=== DATA ===
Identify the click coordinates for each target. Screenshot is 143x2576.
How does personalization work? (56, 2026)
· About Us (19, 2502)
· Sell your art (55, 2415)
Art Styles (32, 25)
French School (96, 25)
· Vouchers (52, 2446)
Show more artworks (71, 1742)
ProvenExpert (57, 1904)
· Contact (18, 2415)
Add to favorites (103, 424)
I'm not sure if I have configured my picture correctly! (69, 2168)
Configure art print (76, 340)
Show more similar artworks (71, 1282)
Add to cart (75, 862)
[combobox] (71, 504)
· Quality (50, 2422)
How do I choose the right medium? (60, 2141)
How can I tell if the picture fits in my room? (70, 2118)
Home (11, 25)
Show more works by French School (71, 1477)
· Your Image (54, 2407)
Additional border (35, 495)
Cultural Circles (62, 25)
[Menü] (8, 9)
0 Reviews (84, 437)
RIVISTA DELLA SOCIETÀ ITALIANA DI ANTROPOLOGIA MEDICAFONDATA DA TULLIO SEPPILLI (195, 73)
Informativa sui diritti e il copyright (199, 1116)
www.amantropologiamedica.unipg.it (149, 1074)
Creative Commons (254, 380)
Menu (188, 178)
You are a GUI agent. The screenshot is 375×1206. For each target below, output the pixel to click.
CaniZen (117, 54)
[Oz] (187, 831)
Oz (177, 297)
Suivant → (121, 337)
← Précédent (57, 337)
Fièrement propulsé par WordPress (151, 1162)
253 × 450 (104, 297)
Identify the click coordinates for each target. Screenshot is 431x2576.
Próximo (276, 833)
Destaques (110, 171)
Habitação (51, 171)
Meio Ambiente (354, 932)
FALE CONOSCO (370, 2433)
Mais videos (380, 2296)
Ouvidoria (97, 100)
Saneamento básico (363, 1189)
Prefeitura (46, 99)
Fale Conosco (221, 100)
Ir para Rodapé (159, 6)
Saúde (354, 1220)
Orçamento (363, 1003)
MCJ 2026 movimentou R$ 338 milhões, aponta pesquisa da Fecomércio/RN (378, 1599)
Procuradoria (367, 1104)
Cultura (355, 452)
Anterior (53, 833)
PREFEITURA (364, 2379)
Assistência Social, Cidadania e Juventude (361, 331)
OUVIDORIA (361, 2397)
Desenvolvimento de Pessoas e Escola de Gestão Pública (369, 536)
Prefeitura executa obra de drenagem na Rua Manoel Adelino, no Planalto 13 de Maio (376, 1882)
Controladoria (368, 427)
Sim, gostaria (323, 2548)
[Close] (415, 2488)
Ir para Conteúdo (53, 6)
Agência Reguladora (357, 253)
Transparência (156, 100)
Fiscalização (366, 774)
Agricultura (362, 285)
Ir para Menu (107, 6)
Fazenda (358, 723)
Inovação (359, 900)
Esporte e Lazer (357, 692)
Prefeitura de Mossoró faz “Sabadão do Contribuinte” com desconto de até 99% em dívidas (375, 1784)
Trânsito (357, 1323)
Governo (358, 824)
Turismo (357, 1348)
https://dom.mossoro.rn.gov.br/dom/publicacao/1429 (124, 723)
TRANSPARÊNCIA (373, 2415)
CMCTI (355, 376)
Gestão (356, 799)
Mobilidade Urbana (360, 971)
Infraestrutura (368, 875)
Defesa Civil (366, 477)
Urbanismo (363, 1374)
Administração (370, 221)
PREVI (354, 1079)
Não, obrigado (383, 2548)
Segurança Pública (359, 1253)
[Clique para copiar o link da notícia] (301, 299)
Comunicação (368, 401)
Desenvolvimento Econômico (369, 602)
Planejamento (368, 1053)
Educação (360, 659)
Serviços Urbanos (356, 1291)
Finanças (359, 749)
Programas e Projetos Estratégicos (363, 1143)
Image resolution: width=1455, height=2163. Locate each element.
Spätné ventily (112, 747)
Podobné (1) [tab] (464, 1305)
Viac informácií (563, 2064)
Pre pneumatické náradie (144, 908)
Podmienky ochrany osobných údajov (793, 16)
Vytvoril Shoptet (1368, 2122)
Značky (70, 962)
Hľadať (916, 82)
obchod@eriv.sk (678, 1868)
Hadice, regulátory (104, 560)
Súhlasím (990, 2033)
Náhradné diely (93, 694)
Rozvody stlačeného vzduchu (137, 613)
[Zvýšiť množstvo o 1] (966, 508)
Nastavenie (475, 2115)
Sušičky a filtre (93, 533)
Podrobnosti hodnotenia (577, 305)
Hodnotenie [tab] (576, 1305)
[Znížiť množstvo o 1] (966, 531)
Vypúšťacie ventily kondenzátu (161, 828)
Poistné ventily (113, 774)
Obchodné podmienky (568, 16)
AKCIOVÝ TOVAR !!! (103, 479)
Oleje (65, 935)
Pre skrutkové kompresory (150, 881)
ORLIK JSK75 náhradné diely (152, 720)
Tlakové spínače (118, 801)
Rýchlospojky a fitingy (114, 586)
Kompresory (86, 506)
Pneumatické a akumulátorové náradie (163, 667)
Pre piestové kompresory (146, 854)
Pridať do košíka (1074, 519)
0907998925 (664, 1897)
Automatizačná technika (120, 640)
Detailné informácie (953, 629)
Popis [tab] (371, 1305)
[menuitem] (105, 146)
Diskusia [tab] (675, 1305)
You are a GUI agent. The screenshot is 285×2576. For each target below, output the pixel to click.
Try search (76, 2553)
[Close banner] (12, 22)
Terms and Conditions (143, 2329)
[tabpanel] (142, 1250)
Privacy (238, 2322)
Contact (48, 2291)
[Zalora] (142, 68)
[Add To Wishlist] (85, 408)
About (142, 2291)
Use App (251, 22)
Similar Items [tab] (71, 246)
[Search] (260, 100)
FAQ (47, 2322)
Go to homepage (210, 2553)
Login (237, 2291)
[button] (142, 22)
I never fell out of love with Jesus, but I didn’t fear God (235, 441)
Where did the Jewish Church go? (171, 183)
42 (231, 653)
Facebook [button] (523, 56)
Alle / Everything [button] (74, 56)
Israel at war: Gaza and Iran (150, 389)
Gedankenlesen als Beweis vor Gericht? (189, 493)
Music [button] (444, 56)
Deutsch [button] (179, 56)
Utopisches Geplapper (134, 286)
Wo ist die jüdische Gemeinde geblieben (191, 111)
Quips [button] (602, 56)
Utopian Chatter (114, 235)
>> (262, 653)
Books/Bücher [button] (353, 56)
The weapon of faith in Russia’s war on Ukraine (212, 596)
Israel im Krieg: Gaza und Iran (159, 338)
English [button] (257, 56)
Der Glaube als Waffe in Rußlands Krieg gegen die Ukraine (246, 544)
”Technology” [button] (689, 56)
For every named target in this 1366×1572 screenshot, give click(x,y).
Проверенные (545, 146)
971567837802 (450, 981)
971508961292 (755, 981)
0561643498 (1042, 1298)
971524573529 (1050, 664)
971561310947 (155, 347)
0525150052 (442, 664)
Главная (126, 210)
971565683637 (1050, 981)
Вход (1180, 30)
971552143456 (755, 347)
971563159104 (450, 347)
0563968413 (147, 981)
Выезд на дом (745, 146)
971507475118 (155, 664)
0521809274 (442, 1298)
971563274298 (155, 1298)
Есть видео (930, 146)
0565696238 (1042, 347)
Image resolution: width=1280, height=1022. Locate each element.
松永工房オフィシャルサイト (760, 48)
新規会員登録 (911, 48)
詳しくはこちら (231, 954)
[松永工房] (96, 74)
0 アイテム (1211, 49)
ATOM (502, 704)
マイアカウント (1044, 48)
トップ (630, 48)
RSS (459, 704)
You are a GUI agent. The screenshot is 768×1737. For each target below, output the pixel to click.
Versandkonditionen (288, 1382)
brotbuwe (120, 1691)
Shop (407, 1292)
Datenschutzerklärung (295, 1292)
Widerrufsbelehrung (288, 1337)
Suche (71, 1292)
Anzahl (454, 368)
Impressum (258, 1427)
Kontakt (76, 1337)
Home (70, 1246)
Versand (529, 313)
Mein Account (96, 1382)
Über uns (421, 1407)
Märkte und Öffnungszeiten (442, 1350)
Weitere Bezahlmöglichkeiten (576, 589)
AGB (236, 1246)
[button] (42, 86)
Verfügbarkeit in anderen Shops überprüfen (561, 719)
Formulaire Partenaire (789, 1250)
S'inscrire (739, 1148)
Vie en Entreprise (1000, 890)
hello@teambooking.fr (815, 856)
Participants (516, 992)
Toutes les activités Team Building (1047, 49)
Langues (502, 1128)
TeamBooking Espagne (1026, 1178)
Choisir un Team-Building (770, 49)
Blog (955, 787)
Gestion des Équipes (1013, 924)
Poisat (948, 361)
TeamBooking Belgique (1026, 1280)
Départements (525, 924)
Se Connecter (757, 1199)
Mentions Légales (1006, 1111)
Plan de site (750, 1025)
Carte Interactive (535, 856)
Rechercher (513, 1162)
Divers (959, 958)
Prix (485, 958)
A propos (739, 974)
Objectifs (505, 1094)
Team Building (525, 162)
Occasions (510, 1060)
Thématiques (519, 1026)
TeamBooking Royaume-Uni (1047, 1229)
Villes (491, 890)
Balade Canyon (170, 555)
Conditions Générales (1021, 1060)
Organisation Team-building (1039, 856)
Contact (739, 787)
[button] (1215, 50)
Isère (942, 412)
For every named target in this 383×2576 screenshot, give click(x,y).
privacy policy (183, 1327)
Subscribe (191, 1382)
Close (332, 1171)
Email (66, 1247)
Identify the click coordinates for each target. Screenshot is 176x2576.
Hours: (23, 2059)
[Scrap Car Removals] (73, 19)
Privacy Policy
===
§ WORK REQUIRED
Write out, word for word, the lines from the one containing "Occasions (510, 1060)" through the end of the records, with no other lines.

§ SOLVED PROBLEM
Occasions (510, 1060)
Thématiques (519, 1026)
TeamBooking Royaume-Uni (1047, 1229)
Villes (491, 890)
Balade Canyon (170, 555)
Conditions Générales (1021, 1060)
Organisation Team-building (1039, 856)
Contact (739, 787)
[button] (1215, 50)
Isère (942, 412)
For every named target in this 383×2576 screenshot, give click(x,y).
privacy policy (183, 1327)
Subscribe (191, 1382)
Close (332, 1171)
Email (66, 1247)
Identify the click coordinates for each target. Screenshot is 176x2576.
Hours: (23, 2059)
[Scrap Car Removals] (73, 19)
Privacy Policy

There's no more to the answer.